THE PROBLEM =>
From the line containing "Close the Editor panel" to the end of the records, print every line exactly, both ends included, and leave out the pictures.

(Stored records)
......

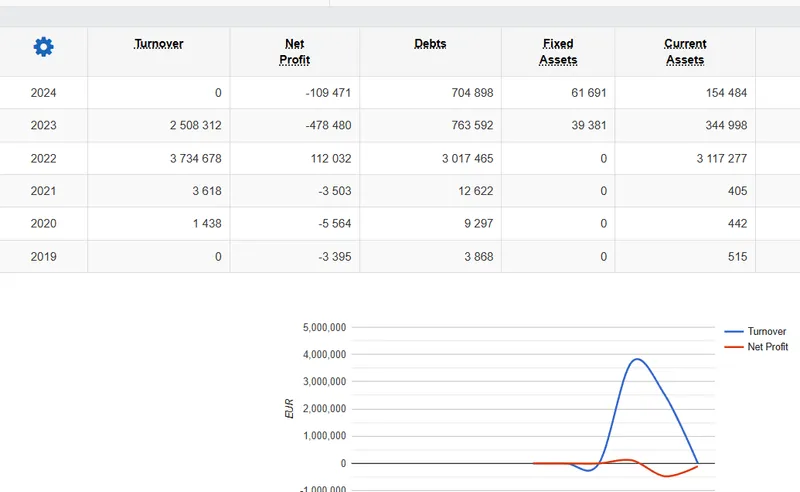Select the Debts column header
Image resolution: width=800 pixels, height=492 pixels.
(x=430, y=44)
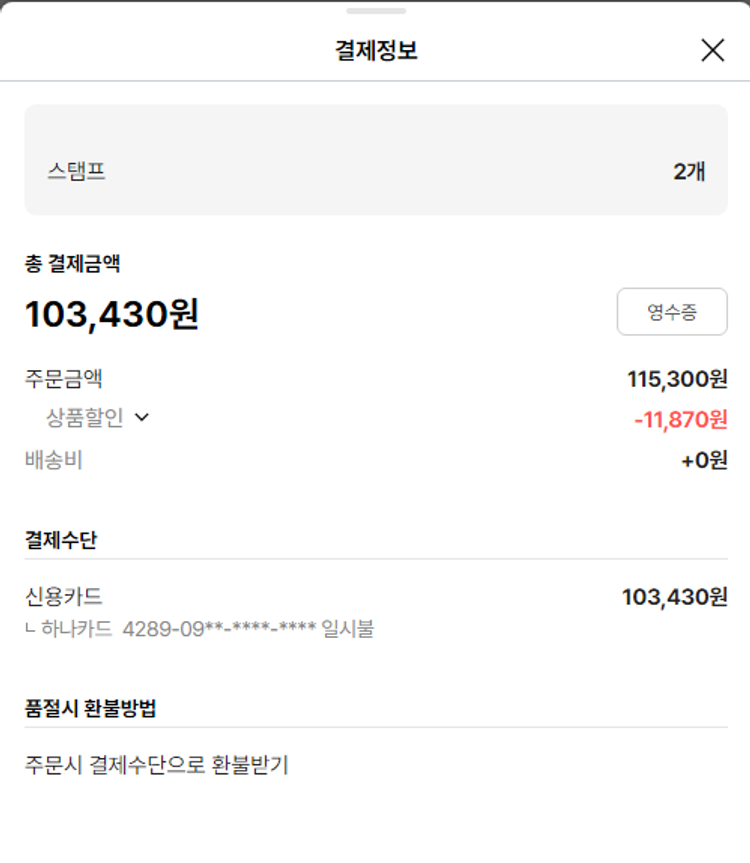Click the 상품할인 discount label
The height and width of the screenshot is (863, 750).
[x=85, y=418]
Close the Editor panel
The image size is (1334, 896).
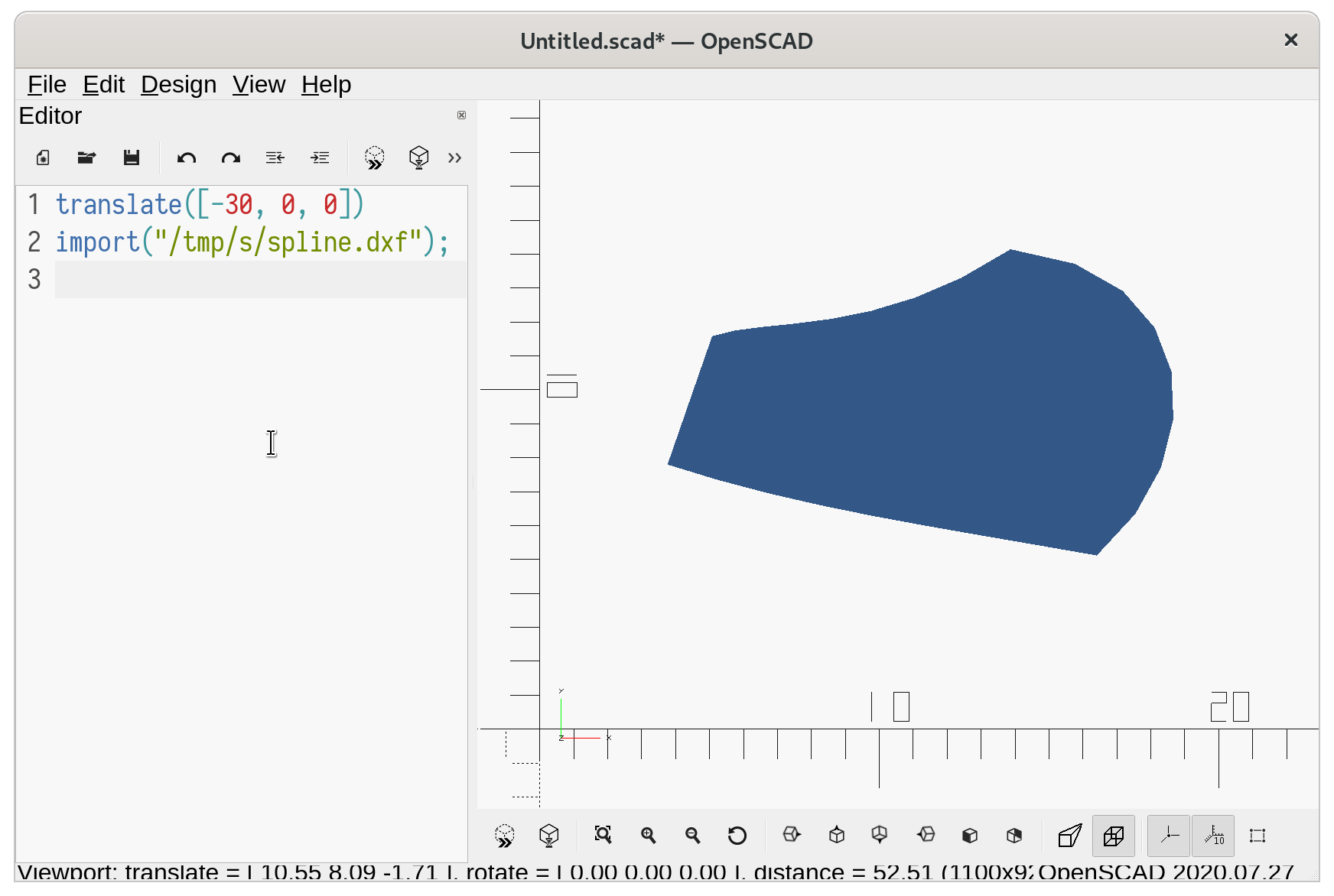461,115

......

SOLUTION TO THIS PROBLEM =>
Close the Editor panel
The image size is (1334, 896).
461,115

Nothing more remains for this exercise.